PROBLEM: Write out again everything from the line containing "Task: Run the" down to the end of the material, including the requests, and shift every coordinate in the answers by -93. Leave the pictures out.

━━━━━━━━

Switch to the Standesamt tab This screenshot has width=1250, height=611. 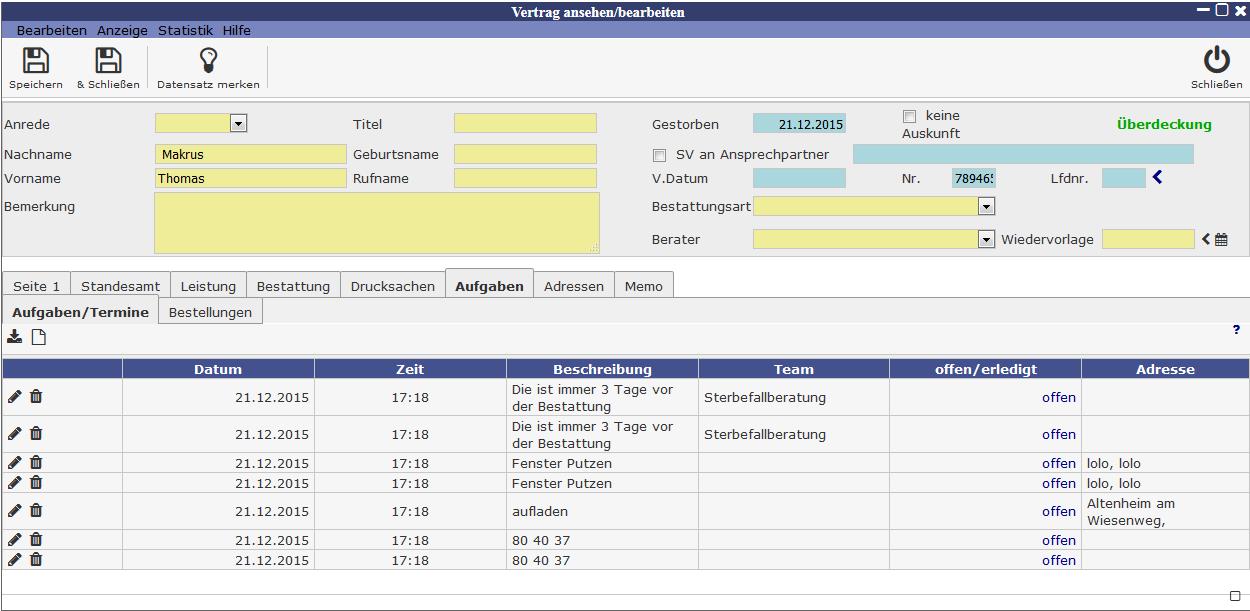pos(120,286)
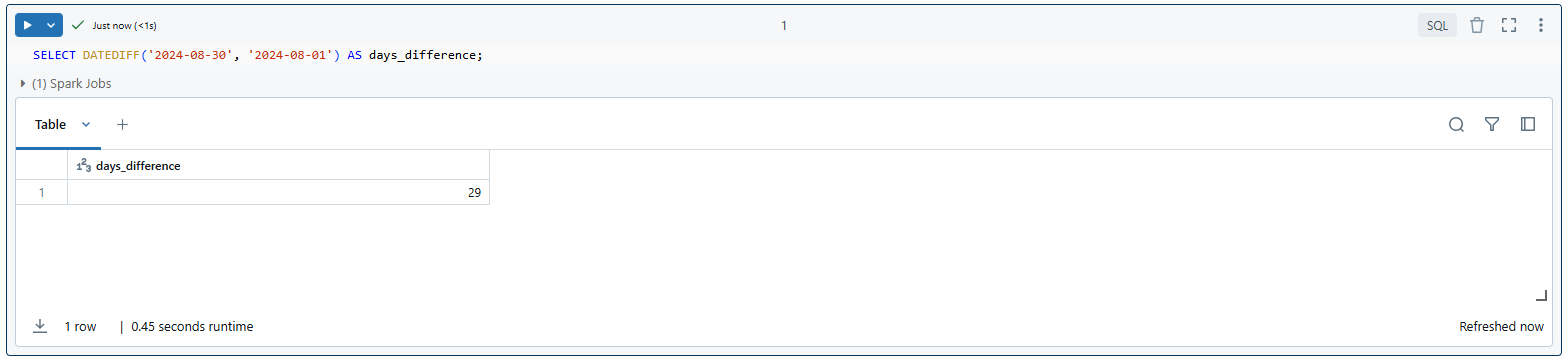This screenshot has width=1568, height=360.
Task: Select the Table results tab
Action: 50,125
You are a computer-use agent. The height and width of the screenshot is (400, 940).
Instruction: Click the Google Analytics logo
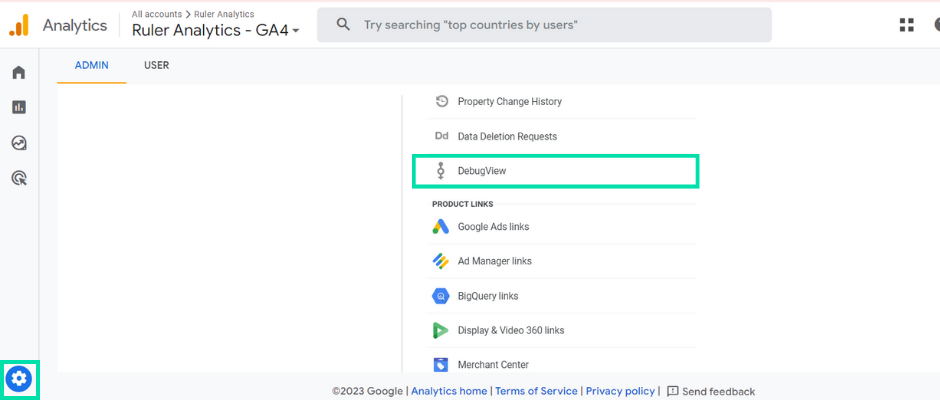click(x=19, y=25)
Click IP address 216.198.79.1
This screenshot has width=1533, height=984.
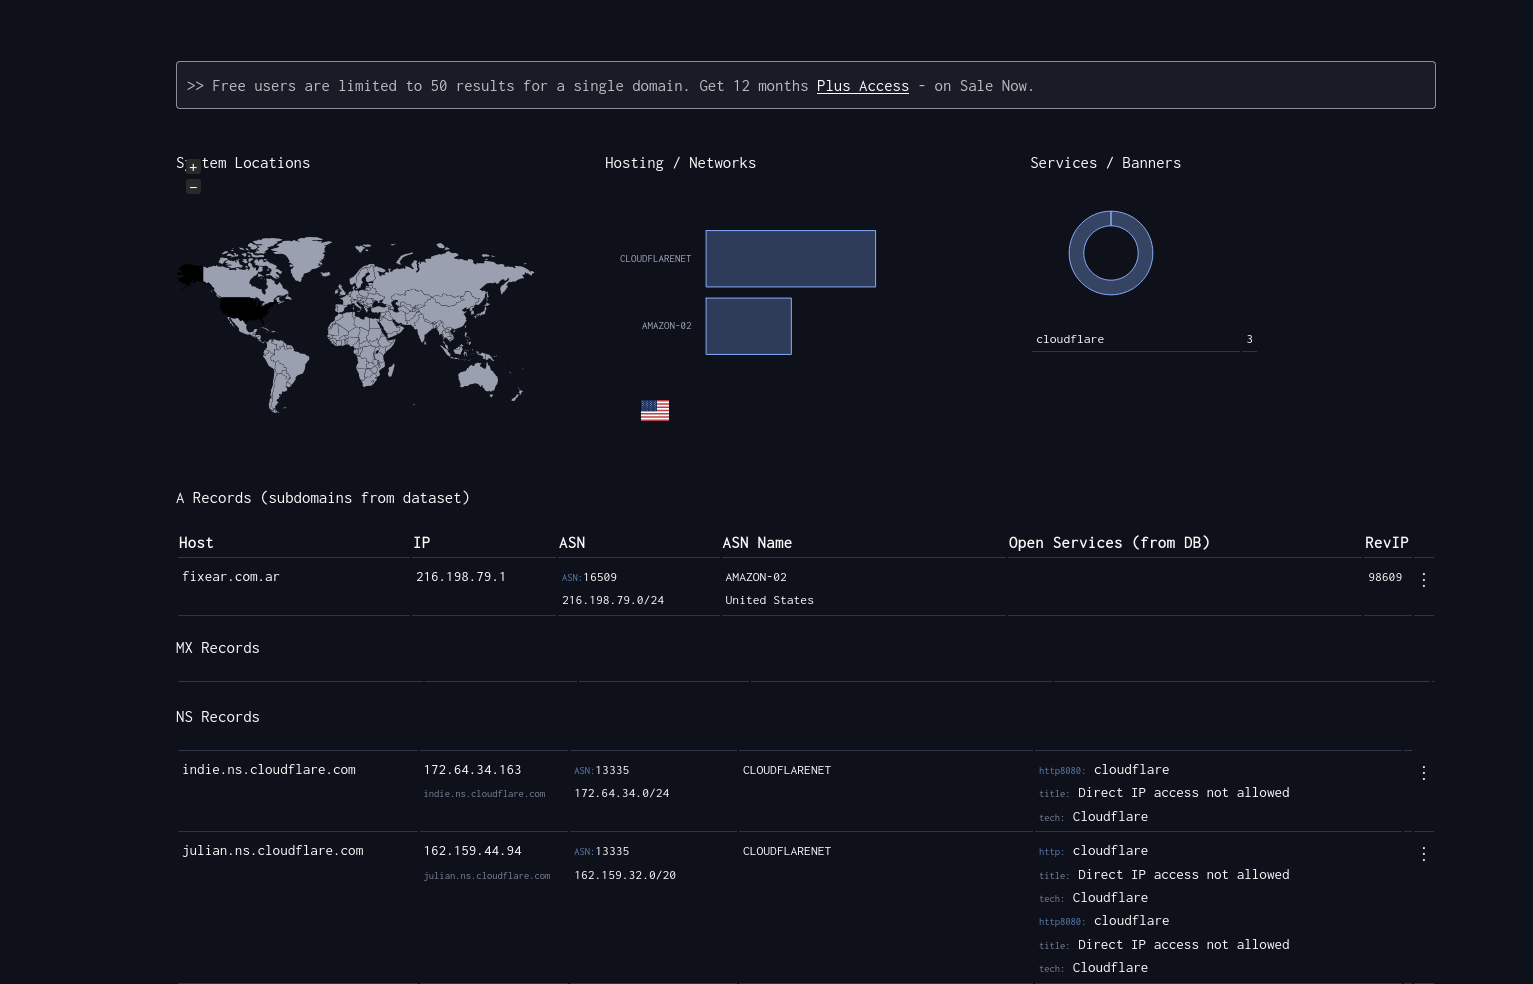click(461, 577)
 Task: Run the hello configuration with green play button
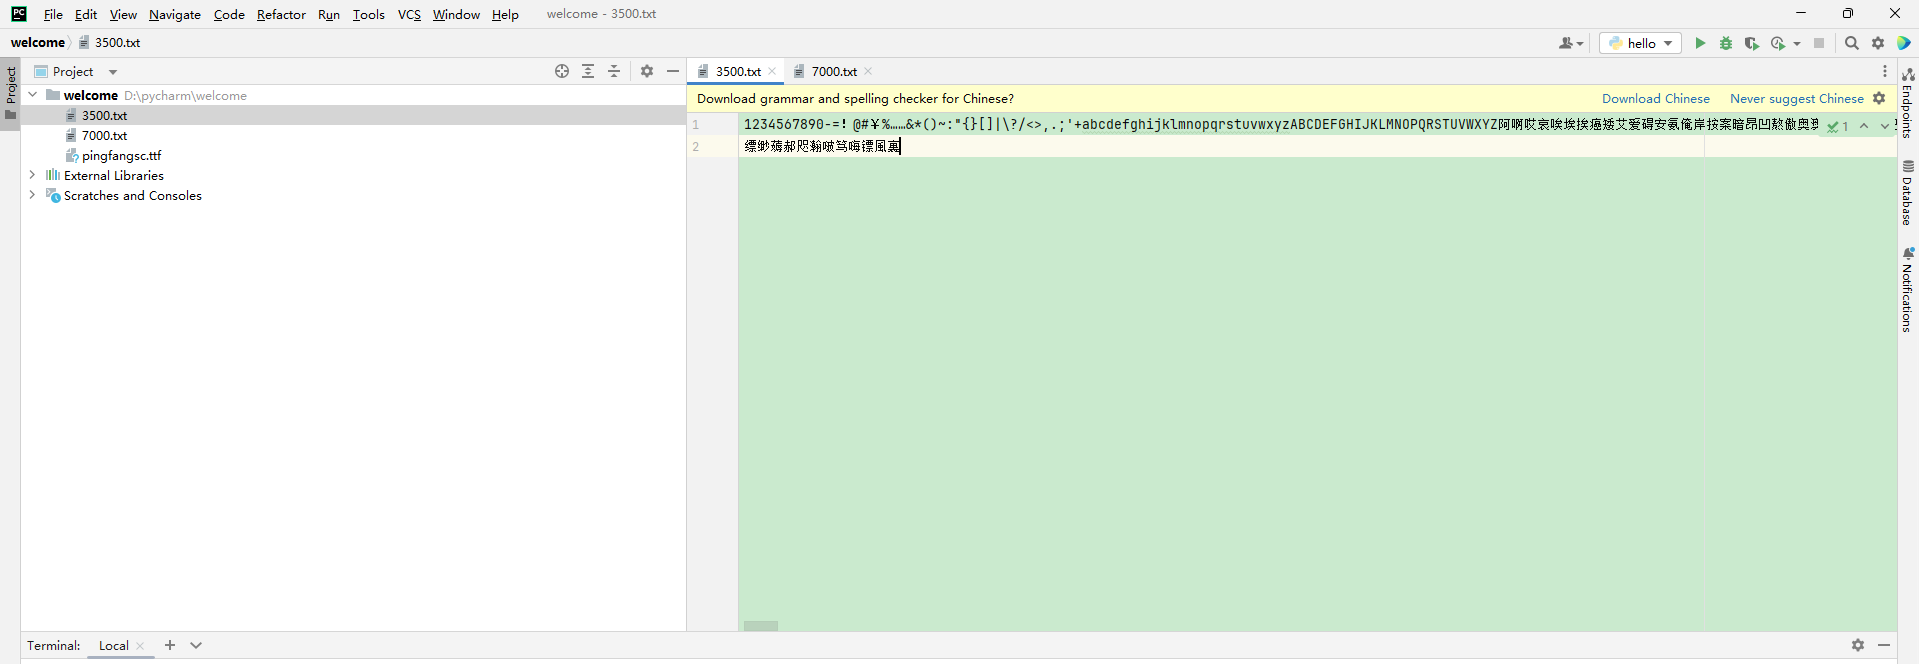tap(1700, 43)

━━━━━━━━

TASK SOLUTION:
 Task: Run the hello configuration with green play button
tap(1607, -50)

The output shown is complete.